__TASK DETAILS__
Print the data that follows without changing a single word.

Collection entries
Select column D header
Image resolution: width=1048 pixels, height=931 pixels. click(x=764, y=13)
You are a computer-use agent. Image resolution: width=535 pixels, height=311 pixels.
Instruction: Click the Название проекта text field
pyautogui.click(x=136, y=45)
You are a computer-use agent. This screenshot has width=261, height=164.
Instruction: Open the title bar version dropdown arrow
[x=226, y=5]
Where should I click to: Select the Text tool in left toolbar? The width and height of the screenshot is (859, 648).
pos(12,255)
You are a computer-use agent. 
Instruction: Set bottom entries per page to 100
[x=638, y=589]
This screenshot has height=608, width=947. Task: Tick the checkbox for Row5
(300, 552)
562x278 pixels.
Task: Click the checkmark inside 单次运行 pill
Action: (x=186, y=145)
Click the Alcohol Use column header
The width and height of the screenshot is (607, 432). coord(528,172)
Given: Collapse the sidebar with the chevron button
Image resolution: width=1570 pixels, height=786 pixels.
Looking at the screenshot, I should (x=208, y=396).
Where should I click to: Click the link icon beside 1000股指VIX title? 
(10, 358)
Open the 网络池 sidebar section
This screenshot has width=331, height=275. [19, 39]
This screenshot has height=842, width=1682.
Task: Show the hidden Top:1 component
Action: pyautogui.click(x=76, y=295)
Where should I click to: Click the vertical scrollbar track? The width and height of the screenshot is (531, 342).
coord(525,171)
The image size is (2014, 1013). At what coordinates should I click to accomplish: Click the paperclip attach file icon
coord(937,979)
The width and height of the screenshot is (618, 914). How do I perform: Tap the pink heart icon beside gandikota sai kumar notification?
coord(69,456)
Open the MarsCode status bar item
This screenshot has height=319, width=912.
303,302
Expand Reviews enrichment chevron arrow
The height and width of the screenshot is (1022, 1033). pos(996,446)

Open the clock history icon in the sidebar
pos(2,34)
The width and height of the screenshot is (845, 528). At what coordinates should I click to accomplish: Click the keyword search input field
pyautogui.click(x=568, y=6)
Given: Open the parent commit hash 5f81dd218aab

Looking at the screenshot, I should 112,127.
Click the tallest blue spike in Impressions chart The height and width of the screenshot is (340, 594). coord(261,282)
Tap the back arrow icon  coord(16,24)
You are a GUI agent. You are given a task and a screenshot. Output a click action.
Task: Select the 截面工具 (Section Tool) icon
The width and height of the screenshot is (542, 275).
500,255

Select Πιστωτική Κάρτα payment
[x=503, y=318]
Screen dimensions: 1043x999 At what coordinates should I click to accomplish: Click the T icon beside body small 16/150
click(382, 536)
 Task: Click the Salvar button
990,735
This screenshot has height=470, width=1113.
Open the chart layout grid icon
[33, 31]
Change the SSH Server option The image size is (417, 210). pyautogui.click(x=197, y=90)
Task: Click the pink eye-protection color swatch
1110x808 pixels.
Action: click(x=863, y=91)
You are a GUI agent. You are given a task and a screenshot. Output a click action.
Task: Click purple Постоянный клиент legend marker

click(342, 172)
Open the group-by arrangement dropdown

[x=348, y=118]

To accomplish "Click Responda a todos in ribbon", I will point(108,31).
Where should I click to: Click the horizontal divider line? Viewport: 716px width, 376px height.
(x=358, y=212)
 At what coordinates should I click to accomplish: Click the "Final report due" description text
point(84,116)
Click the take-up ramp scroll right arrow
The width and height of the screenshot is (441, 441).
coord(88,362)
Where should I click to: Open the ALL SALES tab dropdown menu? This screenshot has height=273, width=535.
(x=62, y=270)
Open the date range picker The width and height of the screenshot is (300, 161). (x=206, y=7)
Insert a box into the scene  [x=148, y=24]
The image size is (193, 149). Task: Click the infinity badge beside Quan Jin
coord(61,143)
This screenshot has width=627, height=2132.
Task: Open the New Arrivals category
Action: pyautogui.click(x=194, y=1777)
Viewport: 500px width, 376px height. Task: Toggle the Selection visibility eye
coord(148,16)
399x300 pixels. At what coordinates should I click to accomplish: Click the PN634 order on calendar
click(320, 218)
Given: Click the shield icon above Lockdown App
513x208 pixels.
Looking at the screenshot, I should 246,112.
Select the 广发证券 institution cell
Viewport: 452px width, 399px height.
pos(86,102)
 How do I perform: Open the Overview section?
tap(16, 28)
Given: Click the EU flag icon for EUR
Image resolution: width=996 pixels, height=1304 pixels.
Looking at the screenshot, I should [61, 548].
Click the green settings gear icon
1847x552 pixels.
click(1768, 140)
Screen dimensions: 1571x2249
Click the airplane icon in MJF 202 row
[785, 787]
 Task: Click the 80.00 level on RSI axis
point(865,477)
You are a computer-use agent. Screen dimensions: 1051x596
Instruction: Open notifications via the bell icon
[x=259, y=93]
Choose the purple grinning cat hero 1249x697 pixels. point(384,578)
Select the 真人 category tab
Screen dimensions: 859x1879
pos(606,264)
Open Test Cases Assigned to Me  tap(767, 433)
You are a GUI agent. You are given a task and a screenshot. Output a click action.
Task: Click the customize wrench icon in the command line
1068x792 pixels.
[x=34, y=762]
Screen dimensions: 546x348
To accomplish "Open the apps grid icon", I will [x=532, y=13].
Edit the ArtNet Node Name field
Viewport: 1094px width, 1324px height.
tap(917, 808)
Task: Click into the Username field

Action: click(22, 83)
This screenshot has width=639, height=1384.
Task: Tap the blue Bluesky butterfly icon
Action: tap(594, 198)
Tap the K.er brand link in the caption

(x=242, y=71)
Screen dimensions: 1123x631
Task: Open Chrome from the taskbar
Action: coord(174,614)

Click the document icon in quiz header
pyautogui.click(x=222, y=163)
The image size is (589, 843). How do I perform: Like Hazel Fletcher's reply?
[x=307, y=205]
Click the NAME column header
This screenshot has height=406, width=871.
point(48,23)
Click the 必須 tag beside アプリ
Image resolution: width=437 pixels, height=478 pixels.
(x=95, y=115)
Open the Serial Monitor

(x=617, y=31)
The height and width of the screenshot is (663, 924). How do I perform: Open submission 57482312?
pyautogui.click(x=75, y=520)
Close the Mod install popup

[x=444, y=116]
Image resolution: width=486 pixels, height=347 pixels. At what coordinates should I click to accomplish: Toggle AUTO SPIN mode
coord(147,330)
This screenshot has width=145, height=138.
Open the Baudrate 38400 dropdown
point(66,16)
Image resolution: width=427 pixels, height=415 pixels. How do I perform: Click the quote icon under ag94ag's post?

__YOUR SOLUTION__
Select column D header
Image resolution: width=1048 pixels, height=931 pixels. click(x=764, y=13)
You are a computer-use agent. Image resolution: width=535 pixels, height=311 pixels.
Instruction: Click the Название проекта text field
pyautogui.click(x=136, y=45)
You are a computer-use agent. This screenshot has width=261, height=164.
Instruction: Open the title bar version dropdown arrow
[x=226, y=5]
Where should I click to: Select the Text tool in left toolbar? The width and height of the screenshot is (859, 648).
pos(12,255)
You are a computer-use agent. 
Instruction: Set bottom entries per page to 100
[x=638, y=589]
This screenshot has height=608, width=947. Task: Tick the checkbox for Row5
(300, 552)
562x278 pixels.
Task: Click the checkmark inside 单次运行 pill
Action: (x=186, y=145)
Click the Alcohol Use column header
The width and height of the screenshot is (607, 432). coord(528,172)
Given: Collapse the sidebar with the chevron button
Image resolution: width=1570 pixels, height=786 pixels.
Looking at the screenshot, I should (x=208, y=396).
Where should I click to: Click the link icon beside 1000股指VIX title? 
(10, 358)
Open the 网络池 sidebar section
This screenshot has width=331, height=275. [19, 39]
This screenshot has height=842, width=1682.
Task: Show the hidden Top:1 component
Action: pyautogui.click(x=76, y=295)
Where should I click to: Click the vertical scrollbar track? The width and height of the screenshot is (531, 342).
coord(525,171)
The image size is (2014, 1013). At what coordinates should I click to accomplish: Click the paperclip attach file icon
coord(937,979)
The width and height of the screenshot is (618, 914). How do I perform: Tap the pink heart icon beside gandikota sai kumar notification?
coord(69,456)
Open the MarsCode status bar item
This screenshot has height=319, width=912.
303,302
Expand Reviews enrichment chevron arrow
The height and width of the screenshot is (1022, 1033). pos(996,446)

Open the clock history icon in the sidebar
pos(2,34)
The width and height of the screenshot is (845, 528). At what coordinates should I click to accomplish: Click the keyword search input field
pyautogui.click(x=568, y=6)
Given: Open the parent commit hash 5f81dd218aab

Looking at the screenshot, I should 112,127.
Click the tallest blue spike in Impressions chart The height and width of the screenshot is (340, 594). coord(261,282)
Tap the back arrow icon  coord(16,24)
You are a GUI agent. You are given a task and a screenshot. Output a click action.
Task: Select the 截面工具 (Section Tool) icon
The width and height of the screenshot is (542, 275).
500,255

Select Πιστωτική Κάρτα payment
[x=503, y=318]
Screen dimensions: 1043x999 At what coordinates should I click to accomplish: Click the T icon beside body small 16/150
click(382, 536)
 Task: Click the Salvar button
990,735
This screenshot has height=470, width=1113.
Open the chart layout grid icon
[33, 31]
Change the SSH Server option The image size is (417, 210). pyautogui.click(x=197, y=90)
Task: Click the pink eye-protection color swatch
1110x808 pixels.
Action: click(x=863, y=91)
You are a GUI agent. You are given a task and a screenshot. Output a click action.
Task: Click purple Постоянный клиент legend marker

click(342, 172)
Open the group-by arrangement dropdown

[x=348, y=118]

To accomplish "Click Responda a todos in ribbon", I will point(108,31).
Where should I click to: Click the horizontal divider line? Viewport: 716px width, 376px height.
(x=358, y=212)
 At what coordinates should I click to accomplish: Click the "Final report due" description text
point(84,116)
Click the take-up ramp scroll right arrow
The width and height of the screenshot is (441, 441).
coord(88,362)
Where should I click to: Open the ALL SALES tab dropdown menu? This screenshot has height=273, width=535.
(x=62, y=270)
Open the date range picker The width and height of the screenshot is (300, 161). (x=206, y=7)
Insert a box into the scene  [x=148, y=24]
The image size is (193, 149). Task: Click the infinity badge beside Quan Jin
coord(61,143)
This screenshot has width=627, height=2132.
Task: Open the New Arrivals category
Action: pyautogui.click(x=194, y=1777)
Viewport: 500px width, 376px height. Task: Toggle the Selection visibility eye
coord(148,16)
399x300 pixels. At what coordinates should I click to accomplish: Click the PN634 order on calendar
click(320, 218)
Given: Click the shield icon above Lockdown App
513x208 pixels.
Looking at the screenshot, I should 246,112.
Select the 广发证券 institution cell
Viewport: 452px width, 399px height.
pos(86,102)
 How do I perform: Open the Overview section?
tap(16, 28)
Given: Click the EU flag icon for EUR
Image resolution: width=996 pixels, height=1304 pixels.
Looking at the screenshot, I should [61, 548].
Click the green settings gear icon
1847x552 pixels.
click(1768, 140)
Screen dimensions: 1571x2249
Click the airplane icon in MJF 202 row
[785, 787]
 Task: Click the 80.00 level on RSI axis
point(865,477)
You are a computer-use agent. Screen dimensions: 1051x596
Instruction: Open notifications via the bell icon
[x=259, y=93]
Choose the purple grinning cat hero 1249x697 pixels. point(384,578)
Select the 真人 category tab
Screen dimensions: 859x1879
pos(606,264)
Open Test Cases Assigned to Me  tap(767, 433)
You are a GUI agent. You are given a task and a screenshot. Output a click action.
Task: Click the customize wrench icon in the command line
1068x792 pixels.
[x=34, y=762]
Screen dimensions: 546x348
To accomplish "Open the apps grid icon", I will [x=532, y=13].
Edit the ArtNet Node Name field
Viewport: 1094px width, 1324px height.
tap(917, 808)
Task: Click into the Username field

Action: click(22, 83)
This screenshot has width=639, height=1384.
Task: Tap the blue Bluesky butterfly icon
Action: tap(594, 198)
Tap the K.er brand link in the caption

(x=242, y=71)
Screen dimensions: 1123x631
Task: Open Chrome from the taskbar
Action: coord(174,614)

Click the document icon in quiz header
pyautogui.click(x=222, y=163)
The image size is (589, 843). How do I perform: Like Hazel Fletcher's reply?
[x=307, y=205]
Click the NAME column header
This screenshot has height=406, width=871.
point(48,23)
Click the 必須 tag beside アプリ
Image resolution: width=437 pixels, height=478 pixels.
(x=95, y=115)
Open the Serial Monitor

(x=617, y=31)
The height and width of the screenshot is (663, 924). How do I perform: Open submission 57482312?
pyautogui.click(x=75, y=520)
Close the Mod install popup

[x=444, y=116]
Image resolution: width=486 pixels, height=347 pixels. At what coordinates should I click to accomplish: Toggle AUTO SPIN mode
coord(147,330)
This screenshot has width=145, height=138.
Open the Baudrate 38400 dropdown
point(66,16)
Image resolution: width=427 pixels, height=415 pixels. How do I perform: Click the quote icon under ag94ag's post?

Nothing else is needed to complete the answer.